> _Exercise aim_:
In the routing forum post below, why does the writer say the routing query is now even a bit faster than at the small database?

> _Document passage_:
··········
Yes, that solved the problem. Now the routing query completes after 30-40 ms. So it's even a bit
faster than at the small database. I've created a SQL function, which recreates the source and
target id's of the temp routing table:

CREATE OR REPLACE FUNCTION recreate_vertex_of_routing_table(regclass)
RETURNS void
AS $$
DECLARE
    row RECORD;
    vertex_storage hstore;
    new_vertex int;
BEGIN
    vertex_storage := ''::hstore;
    new_vertex := 1;
    FOR row in EXECUTE FORMAT('SELECT id, source, target FROM %I', $1)
··········
> _Listed records_:

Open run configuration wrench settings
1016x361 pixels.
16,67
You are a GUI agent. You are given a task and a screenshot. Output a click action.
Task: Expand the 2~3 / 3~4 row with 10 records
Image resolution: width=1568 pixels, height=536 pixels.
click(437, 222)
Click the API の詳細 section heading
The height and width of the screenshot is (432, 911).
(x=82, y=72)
··········
> _Correct response_:
After the fix, the routing query completes in 30-40 ms. The writer concludes from this timing that it is even a bit faster than at the small database.